The relevant notification under section 4(1) was on 25-4-1999. The
land acquisition officer had categorised the lands involved in all these
appeals other than LAA. No. 465/05 as garden lands and had fixed the
land value at the rate of Rs.3034/- per cent relying on document
No.227/96 dated 12-7-1996 of SRO Thamarassery. Similarly for wet
lands the land acquisition officer had awarded land value at the rate of
Rs.367/- per cent relying on the document which is marked in the case
as Ext.R7. These references under section 18 of the Land Acquisition
Act were initiated at the instance of the land owner claimants who
were dissatisfied with the awards passed by the L.A. Officer. The
learned Subordinate Judge would consolidate LAR. Nos.16/03, 17/03,
19/03, 20/03, 33/03, 34/03, 52/03, 60/03, 64/03 and 65/03 and try
LAA.N0. 465/05 etc.
-2-
them jointly.
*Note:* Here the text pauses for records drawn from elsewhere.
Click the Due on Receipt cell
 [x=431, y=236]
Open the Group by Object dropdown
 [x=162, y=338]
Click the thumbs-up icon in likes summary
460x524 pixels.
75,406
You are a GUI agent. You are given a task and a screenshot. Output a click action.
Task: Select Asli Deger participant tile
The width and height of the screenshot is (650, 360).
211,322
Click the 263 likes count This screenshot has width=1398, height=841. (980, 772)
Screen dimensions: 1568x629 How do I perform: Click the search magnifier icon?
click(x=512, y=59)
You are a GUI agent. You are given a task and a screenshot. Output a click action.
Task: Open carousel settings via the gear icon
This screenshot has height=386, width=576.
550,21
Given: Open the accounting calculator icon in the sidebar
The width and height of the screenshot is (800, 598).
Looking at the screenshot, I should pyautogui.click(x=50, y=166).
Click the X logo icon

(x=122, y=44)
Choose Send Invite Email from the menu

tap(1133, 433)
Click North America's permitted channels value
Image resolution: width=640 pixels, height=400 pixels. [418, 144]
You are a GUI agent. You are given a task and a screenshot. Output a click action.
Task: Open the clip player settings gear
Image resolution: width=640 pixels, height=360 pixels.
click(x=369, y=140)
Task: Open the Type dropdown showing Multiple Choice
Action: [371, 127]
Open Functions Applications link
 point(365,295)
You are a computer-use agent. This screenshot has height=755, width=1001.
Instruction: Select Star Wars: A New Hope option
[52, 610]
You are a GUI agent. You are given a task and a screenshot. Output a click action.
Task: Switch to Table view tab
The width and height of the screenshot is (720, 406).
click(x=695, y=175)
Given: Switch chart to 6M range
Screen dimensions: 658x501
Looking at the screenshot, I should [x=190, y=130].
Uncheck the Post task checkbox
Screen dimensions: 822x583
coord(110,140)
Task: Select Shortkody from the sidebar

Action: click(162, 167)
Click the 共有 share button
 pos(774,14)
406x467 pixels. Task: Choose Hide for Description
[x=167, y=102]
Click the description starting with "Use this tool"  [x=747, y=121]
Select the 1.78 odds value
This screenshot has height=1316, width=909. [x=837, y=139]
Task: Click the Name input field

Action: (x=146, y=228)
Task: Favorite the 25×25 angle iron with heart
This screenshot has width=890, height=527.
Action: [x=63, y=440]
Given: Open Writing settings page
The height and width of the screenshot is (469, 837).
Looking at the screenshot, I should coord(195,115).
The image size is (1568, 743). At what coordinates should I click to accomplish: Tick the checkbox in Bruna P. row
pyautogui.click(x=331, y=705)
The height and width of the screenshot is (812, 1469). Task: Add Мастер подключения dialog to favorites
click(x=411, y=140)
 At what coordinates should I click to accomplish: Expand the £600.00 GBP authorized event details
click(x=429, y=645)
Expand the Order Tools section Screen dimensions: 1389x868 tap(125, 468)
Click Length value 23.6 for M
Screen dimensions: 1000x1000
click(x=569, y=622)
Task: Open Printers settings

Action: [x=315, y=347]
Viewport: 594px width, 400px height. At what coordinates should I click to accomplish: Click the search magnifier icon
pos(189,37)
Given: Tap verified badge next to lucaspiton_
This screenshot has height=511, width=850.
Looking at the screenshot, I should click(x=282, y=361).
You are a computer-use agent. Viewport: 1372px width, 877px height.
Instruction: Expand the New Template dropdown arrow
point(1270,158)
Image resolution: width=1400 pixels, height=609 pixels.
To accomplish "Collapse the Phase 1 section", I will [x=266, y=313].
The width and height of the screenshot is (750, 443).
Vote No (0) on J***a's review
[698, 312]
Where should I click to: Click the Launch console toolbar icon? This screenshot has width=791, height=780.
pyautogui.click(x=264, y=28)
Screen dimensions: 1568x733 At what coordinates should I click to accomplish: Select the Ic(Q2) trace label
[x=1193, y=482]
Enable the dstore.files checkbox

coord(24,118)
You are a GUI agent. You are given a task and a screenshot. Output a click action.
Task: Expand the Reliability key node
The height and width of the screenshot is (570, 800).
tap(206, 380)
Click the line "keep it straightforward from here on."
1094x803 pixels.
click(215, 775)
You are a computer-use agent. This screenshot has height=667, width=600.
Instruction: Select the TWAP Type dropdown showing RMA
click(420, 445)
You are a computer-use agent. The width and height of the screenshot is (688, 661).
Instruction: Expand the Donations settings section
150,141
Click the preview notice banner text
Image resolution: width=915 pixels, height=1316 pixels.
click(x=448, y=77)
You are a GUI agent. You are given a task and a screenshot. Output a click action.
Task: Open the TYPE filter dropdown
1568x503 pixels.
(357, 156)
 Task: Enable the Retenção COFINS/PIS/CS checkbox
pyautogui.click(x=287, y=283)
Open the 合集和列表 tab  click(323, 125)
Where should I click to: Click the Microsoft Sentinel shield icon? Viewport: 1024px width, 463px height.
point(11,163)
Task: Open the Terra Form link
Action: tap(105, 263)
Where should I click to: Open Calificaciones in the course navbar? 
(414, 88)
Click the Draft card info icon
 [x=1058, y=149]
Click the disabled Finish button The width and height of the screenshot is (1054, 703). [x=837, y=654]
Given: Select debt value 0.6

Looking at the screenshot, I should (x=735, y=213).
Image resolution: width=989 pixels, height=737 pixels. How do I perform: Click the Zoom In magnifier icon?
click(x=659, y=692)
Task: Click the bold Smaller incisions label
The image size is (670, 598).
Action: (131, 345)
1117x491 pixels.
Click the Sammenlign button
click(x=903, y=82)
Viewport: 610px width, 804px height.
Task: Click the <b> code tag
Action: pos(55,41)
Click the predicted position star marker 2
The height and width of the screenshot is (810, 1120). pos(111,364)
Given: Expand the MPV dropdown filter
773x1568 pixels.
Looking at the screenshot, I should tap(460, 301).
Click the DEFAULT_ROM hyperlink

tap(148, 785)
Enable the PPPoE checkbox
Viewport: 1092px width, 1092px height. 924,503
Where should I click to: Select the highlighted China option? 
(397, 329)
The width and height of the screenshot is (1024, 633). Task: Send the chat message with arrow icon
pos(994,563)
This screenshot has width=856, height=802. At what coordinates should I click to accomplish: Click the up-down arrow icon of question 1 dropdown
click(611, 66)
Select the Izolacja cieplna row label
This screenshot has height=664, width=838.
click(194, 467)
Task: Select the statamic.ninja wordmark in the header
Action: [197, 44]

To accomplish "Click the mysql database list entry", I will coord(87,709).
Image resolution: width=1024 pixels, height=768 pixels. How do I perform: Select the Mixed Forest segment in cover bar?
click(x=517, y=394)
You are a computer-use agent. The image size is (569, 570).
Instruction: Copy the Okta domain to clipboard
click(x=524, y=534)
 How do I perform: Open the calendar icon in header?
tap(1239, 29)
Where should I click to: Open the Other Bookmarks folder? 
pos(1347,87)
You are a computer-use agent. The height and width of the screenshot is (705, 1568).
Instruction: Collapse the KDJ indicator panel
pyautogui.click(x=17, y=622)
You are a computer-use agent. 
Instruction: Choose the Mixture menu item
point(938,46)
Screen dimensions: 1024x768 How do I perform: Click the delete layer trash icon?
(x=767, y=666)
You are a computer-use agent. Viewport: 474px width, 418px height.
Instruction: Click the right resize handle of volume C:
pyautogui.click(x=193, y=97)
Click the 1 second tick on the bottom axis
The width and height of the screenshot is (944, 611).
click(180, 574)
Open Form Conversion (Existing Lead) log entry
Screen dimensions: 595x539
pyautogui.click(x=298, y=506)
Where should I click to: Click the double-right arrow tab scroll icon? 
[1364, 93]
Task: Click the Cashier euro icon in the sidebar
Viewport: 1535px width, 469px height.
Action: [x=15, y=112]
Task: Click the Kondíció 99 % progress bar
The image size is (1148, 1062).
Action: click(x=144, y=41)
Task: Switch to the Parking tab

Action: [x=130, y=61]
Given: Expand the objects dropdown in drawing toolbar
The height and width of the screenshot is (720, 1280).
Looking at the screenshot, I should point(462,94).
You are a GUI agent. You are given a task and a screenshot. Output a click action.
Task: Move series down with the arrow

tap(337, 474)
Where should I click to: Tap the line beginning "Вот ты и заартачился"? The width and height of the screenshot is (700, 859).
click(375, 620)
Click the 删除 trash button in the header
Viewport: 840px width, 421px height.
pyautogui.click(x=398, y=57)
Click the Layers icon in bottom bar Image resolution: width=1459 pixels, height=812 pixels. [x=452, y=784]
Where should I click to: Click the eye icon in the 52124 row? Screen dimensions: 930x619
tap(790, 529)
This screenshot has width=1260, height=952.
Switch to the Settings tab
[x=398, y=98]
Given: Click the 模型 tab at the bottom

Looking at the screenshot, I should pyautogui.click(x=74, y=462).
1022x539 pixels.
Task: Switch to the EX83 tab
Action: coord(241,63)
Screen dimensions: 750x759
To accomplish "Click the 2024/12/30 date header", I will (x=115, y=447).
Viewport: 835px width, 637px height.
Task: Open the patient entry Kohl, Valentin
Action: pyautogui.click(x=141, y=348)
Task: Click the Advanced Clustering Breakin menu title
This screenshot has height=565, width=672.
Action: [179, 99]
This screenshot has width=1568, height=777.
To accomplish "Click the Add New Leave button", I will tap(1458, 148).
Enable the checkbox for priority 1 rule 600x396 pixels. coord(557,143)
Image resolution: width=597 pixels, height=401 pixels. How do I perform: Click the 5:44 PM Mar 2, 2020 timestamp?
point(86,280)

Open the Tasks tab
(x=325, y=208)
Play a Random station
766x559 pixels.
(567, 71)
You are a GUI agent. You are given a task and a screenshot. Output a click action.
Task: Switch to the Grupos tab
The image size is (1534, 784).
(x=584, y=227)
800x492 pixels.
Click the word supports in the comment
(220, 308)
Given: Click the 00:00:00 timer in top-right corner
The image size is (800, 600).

LAA. No. 811 pertains to LAR. No. 20/03 while LAA.
Nos.465/05, 660/05, 659/05, 467/05 and 647/05 pertain respectively
to LAR. Nos. 33/03, 64/03, 34/03, 16/03 and 65/03. The evidence
before the Reference Court consisted of Ext.A1 copy of Kanam
assignment deed dated 9-12-1997 and Ext.A2 copy of Jenmam
assignment deed dated 7-2-1989 and the oral testimony of AW-1
claimant in one of the cases on the side of the claimants. On the side
of the respondents it consisted of Exts.R1 to R8 and oral testimonies of
RW-1 and RW-2. Apart from that, report of a commissioner who was
deputed by the court for the purpose of inspecting the properties and
making a comparative assessment of the acquired properties and the
properties covered by Exts.A1 and A2 was marked as Ext. X-1. The
Advocate Commissioner in Ext.X-1 recommended that a value of
Rs.15,000/- per cent be fixed for the garden lands and a sum of
Rs.3000/- per cent be fixed for wet lands which were acquired. Ext.A1
pertains to sale of 6 cents of garden land at the rate of Rs.20,000/-
per cent. It came out in evidence that A1 property was situated just
half a kilometre away from the acquired property. The Commissioner
had recommended a value ofRs.15,000/- per cent for the acquired
property after deducting Rs.5000/- for the extra commercial
LAA.N0. 465/05 etc.
-3-
advantages which A1 properties were enjoyed. As for Ext.A2 it was
noticed in evidence that the property covered by Ext.A2 was situated
at a distance of 1 kilometre from the acquired land and that it did not
have any road access. It was also noticed that the acquired property
did not have road access and it was relying on Ext.A2 that the
commissioner had recommended Rs.3000/- per cent for the wet land.
The reference court however did not become inclined to rely on Ext.A1
on the reason that the vendor in Ext.A1 was interested in the land
acquisition cases since other property of that vendor was also acquired
for the very same purpose. For that reason the court below concluded
that the sale revealed by Ext.A1 cannot be treated as a sale by a
genuine seller to a genuine purchaser for a genuine price. Court below
did not accept Ext.A2 either for the reason that A2 property was
having proximity to the stadium as well as to the main areas of the
town. Ultimately what the court below did was to notice the time land
between the date of 4(1) notification and the basis document Exts.R7
and R8 and also to notice the absence of tarred road frontage for the
above properties covered by Exts.R7 and R8 and to enhance the value
for dry lands to Rs.6000/- per cent and the value of the wet lands to
Rs.1250/- per cent. For doing so, the reference court added a sum of
LAA.N0. 465/05 etc.
-4-
Rs.1966/- per cent to the value of dry lands for passage of time and
added a further amount of Rs.1000/- per cent for the road frontage
which the acquired properties were enjoyed. Similarly a sum of
Rs.383/- per cent was added to the value of wet lands for passage of
time and a further sum of Rs.5000/- was added for the road frontage
advantage which the acquired properties were enjoying.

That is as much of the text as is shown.